This weekend, a student-produced play at University of Lynchburg transports its audience through time to laugh, but also to think about social justice, racism, and real estate.
Clybourne Park, the Pulitzer Prize-winning satire by Bruce Norris, tells the story of one Chicago house in two eras. In 1959, a white neighbor tries to convince the owners not to sell the house to a black family. Fifty years later, the roles are reversed and a black couple tries to prevent a white family from razing and rebuilding the now-dilapidated home, which they fear would lift property values and price them out of the neighborhood.
The show opens on Friday, April 17, at 7:30 p.m. in the studio theatre, Dillard 100. The show will also play on Saturday evening and on Sunday at 2 p.m.
Clybourne Park challenges racial stereotypes and assumptions by combining conflict and comedy, said Bradley Branham ’15, who is directing the show for his senior theatre project. “You laugh at these characters and you laugh at a certain situation, then later you ask yourself, should I be laughing about that?” he said. “It questions the audience’s opinions.”
“Clybourne Park was on my radar with everything race related happening in the United States,” he continued. “I wanted to do something that tackles this issue.”
Branham became aware of Clybourne Park when he was doing research after seeing A Raisin in the Sun on stage at Lynchburg’s Heritage High School, his alma mater, several years ago. He learned that Clybourne Park was written as a response to that play, which tells essentially the same story as the first act but from a different perspective.
“It was the first piece of theatre that I witnessed that actually made me stop and think,” he said. “I thought I want to do a show that is that raw that can make the audience really think about what is happening. Clybourne Park has that ability.”

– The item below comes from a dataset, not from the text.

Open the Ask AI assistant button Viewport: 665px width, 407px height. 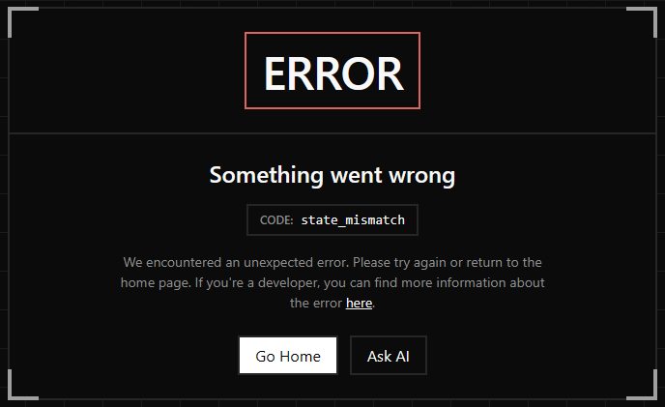388,356
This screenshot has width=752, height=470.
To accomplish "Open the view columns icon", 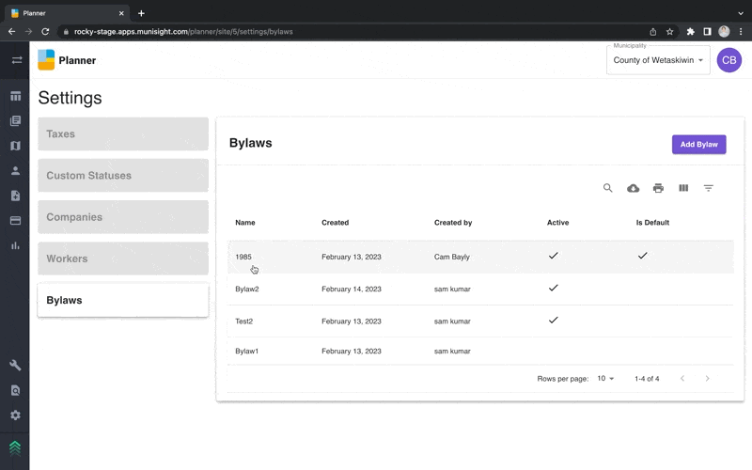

Branham has enjoyed directing the show, and he is thinking about earning a master’s degree in directing. “I feel like I’ve come full circle after four years of learning all about acting, character analysis, and analysis of myself,” he said. “Directing was definitely the next step.”
Directing the show is helping Branham demonstrate his ability to bring a playwright’s story to life in a unique way, said Theatre Professor Jeff Wittman. “He’s finding his own voice. He’s not imitating me, he’s not copying my colleagues,” Wittman said. “He’s translating his soul and his knowledge to direct this play.”
Branham said he hopes Clybourne Park will help the audience reflect on the realities and consequences of racism.
“For some people in America, racism only happens when you hear about it on the news, and then it kind of slips by the wayside,” he said. Although the play does not pretend to have an answer for racism, Branham says he believes that recognizing and understanding the problem could help. “We have let it slip away for too long. Either we’ve become too uncomfortable to confront the issue, or we haven’t walked a mile in the other person’s shoes.”
Clybourne Park is produced by Alpha Psi Omega, the National Theatre Honor Society at University of Lynchburg.